> Task item
The lines to copy are those with "agent" in them. Pull each one from the entries below.

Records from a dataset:
■ ■ ■ ■ ■

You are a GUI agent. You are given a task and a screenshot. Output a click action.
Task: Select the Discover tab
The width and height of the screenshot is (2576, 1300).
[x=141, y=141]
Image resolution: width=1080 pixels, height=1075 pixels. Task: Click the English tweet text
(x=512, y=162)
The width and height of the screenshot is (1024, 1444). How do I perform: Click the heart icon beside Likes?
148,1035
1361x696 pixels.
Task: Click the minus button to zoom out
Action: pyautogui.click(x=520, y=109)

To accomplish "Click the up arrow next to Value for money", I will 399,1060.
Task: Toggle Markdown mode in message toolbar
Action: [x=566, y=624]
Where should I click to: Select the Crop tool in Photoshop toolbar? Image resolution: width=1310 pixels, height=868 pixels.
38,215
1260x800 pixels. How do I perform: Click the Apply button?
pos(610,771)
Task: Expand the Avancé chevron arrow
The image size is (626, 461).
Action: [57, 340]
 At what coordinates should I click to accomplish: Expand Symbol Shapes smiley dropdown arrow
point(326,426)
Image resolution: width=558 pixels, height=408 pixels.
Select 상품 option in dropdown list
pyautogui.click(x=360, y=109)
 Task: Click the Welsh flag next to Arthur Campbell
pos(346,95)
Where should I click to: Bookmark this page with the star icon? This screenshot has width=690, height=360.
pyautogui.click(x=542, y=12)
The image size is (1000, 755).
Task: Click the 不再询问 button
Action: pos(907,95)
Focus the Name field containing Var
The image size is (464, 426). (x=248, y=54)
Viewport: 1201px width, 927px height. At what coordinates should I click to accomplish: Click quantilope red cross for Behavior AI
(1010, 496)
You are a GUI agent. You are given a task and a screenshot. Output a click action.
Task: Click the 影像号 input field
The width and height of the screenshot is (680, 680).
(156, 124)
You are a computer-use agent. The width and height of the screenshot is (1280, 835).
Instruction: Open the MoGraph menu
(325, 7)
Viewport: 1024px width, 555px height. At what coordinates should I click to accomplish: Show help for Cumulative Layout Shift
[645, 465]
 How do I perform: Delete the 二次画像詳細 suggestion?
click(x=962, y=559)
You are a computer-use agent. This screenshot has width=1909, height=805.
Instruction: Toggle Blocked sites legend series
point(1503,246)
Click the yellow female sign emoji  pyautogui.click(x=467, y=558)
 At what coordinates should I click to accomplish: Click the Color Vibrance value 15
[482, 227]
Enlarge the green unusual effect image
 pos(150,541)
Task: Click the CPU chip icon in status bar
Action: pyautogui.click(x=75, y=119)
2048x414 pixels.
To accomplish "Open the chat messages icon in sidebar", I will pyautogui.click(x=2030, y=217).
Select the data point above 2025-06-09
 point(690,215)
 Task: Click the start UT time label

■ ■ ■ ■ ■

> Solved problem
You are a GUI agent. You are given a task and a screenshot. Output a click action.
You are a GUI agent. You are given a task and a screenshot. Output a click action.
You are a computer-use agent. The width and height of the screenshot is (1280, 835).
You are a computer-use agent. This screenshot has width=1909, height=805.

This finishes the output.